We are celebrating 10 years of Umami Mart's blog this year. I get verklempt thinking about it. People often ask, "Did you ever expect that Umami Mart would become what it is today?" Some people think it was all in the plan from the beginning. HA! We started, and continued, the blog for pure FUN. We were a tight-knit group of 20-somethings, spanning continents, sharing stories about diarrhea-inducing fish, Faggy Foods, Barbie Doll cake recipes, subpar visits to the Maid Cafe, and much, much more.
Launched in February 2007 as umamimart dot blogspot dot com, the blog amassed a loyal following who enjoyed our honest voices and irreverent ways. This was during an exciting time for the food world – Momofuku had just opened in New York and Tokyo was not nearly as much of a bucket-list destination as it is today. I'd like to think we gave all the burgeoning foodies a unique, unapologetic perspective. Far before Pete Wells gave Per Se a two star review in the NYT (fake news), we were giving Le Bernardin 2.5 stars – in one of our most controversial, real news posts in Umami Mart history.
Everyone who has written for the blog is hysterical, yet serious, and was always destined for great things. What are we all doing 10 years later? Anders, our resident Skank Master, founded Studio Arhoj, his own design company in Copenhagen. Aya is a brilliant playwright and Irwin still sends us entries for the UM Reader -- they are raising two awesome boys in Brooklyn. Payman, who started writing on here as a lawyer-by-day/cocktail-enthusiast-by-night, has become a well-regarded bartender in Asia, LA, and NYC. Erin was a photographer living in NYC, trying to break into the food world, and contributed here from the beginning with her Culinography column. Today, she is the maiden of the Forest Feast empire. MOTO is a popular cooking instructor in New York who comes up with elaborate menus for his loyal clientele. And he's getting married this year! Yoko's Japanify column, started when she moved back to Berkeley from Tokyo, is widely read for its simple recipe and warm photos, which inspired our first print publication, Japanify All Day.

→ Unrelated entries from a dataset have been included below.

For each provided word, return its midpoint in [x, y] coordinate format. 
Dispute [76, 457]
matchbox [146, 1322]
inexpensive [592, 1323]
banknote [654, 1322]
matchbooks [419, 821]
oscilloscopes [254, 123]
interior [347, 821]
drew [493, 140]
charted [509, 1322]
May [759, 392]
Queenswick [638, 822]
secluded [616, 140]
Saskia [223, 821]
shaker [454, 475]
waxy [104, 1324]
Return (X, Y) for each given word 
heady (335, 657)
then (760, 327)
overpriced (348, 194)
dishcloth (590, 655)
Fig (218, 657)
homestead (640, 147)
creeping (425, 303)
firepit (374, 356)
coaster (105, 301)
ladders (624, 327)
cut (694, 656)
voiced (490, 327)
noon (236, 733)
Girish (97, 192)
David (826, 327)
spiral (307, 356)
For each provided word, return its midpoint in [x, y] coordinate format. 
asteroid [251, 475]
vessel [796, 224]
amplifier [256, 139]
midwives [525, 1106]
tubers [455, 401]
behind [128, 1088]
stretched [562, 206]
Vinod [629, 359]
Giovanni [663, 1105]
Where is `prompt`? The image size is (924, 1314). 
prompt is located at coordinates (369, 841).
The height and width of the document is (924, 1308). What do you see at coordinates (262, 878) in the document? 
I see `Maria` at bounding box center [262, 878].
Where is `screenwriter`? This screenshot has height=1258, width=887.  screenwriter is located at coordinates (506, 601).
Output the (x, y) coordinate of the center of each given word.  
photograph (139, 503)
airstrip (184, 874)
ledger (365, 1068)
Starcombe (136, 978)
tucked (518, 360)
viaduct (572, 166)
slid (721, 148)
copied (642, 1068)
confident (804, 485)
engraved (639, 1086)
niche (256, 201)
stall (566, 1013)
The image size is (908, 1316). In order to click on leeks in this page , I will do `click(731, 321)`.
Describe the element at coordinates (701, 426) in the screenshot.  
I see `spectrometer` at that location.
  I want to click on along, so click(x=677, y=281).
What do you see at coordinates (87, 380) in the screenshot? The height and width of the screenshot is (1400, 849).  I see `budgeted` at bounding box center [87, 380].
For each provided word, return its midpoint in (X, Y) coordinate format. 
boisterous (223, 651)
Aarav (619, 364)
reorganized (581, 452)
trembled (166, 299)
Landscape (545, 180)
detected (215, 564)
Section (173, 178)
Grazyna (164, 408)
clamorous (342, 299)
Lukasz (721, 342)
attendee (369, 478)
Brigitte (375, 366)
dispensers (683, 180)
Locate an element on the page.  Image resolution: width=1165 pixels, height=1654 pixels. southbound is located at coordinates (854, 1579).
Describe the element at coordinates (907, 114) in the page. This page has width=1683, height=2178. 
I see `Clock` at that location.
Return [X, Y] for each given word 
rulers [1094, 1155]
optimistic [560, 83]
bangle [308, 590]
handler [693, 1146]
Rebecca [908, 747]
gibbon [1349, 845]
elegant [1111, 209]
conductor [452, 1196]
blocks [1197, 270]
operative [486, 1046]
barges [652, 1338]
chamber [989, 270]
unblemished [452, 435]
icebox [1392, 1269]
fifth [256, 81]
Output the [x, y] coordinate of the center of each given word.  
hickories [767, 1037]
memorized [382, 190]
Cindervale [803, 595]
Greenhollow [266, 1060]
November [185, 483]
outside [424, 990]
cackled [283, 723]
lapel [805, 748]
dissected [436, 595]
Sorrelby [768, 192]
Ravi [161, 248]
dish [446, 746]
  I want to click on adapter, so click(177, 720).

I'm in the Bay Area, where Yoko and I run a little shop... called Umami Mart!!!
The blog is continued today, mostly thanks to renewed life infused by our very own Sarah. There are nearly 3000 articles on here and most are still worth revisiting. There is nothing that brings me greater joy than our blog – we are all family and this is our home.
For kicks, I leave you with Yoko and my very first blog posts for Umami Mart, written during a time when I never capitalized words and the photos were very miniscule.
food fight in my first post!
February 25, 2007
after years of talking about my elusive food blog, here it is! and while i’m not sure how this blog will manifest itself–how i will organize it, how often i will post, when i will figure out how to post pictures (help!), etc.– it will always be about food in one capacity or another.
and what fun! a food fight in my very first post! the curtain went up on wednesday on Theater Chodorow, when he took up a full page ad in the NY Times (upwards of $30k!) to throw a hissy fit like small whiny child about Bruni’s zero star rating for his joke of a new restaurant, Kobe Club. read the letter for yourself here (article by former NYT Dining alum Mimi Sheraton).
my big questions is will Bruni respond? the sissy that he is, my guess is probably not. and while i couldn’t help but agree with Chodorow on a few points, mainly about Bruni’s consistency, all in all, we’re talking about about a man who renamed one of his defunct restaurants “Caviar and Bananas” and who thinks that having 2000 samurai swords dangling above you while you wait for your $200 steak would be a thrilling experience. and with the birth of his new blog, to review and rate every restaurant that Bruni reviews, calling it “Following Frank”. it seems that Chodorow is already onto his next gimmick– maybe i can ride that by starting a section, “Kayoko following Jeff following Frank”. whaddya think?
Why I can't write a review on Matsuya
March 3, 2007
Maybe it’s an ominous sign that my first blog entry as the Tokyo correspondent for Umami Mart is about being unsuccessful on my first assignment – write a review on Matsuya.
There are a slew of other teishoku (set meal) chain stores like Matsuya – i.e. Yoshinoya, すき家, etc. These are establishments that serve set meals and a la cart (see Menu picture) dishes. Lots of beef bowls, curry, rice with condiments, etc.
As an American girl, I find it hard to find these places inviting. They are usually lit excessively by rows and rows of fluorescent lights where under them sit rows and rows of stag diners – all male. This is definitely not a place to enjoy a meal – in fact, I think enjoyment is restricted. Meals run very, very cheap – a curry meal or a beef bowl for 300-400yen (about $2.50-3.50). With these prices, one must assume that ingredients come shipped in bags, prepackaged with preservatives.
I don’t consider myself a food snob, but it’ll take me a little more convincing to visit a Matsuya or Yoshinoya. Besides, I’d rather go to the local fish market and eat this (a hefty portion of shimesaba and fresh salmon sashimi) for 700yen (about $6) in the comfort of my own home.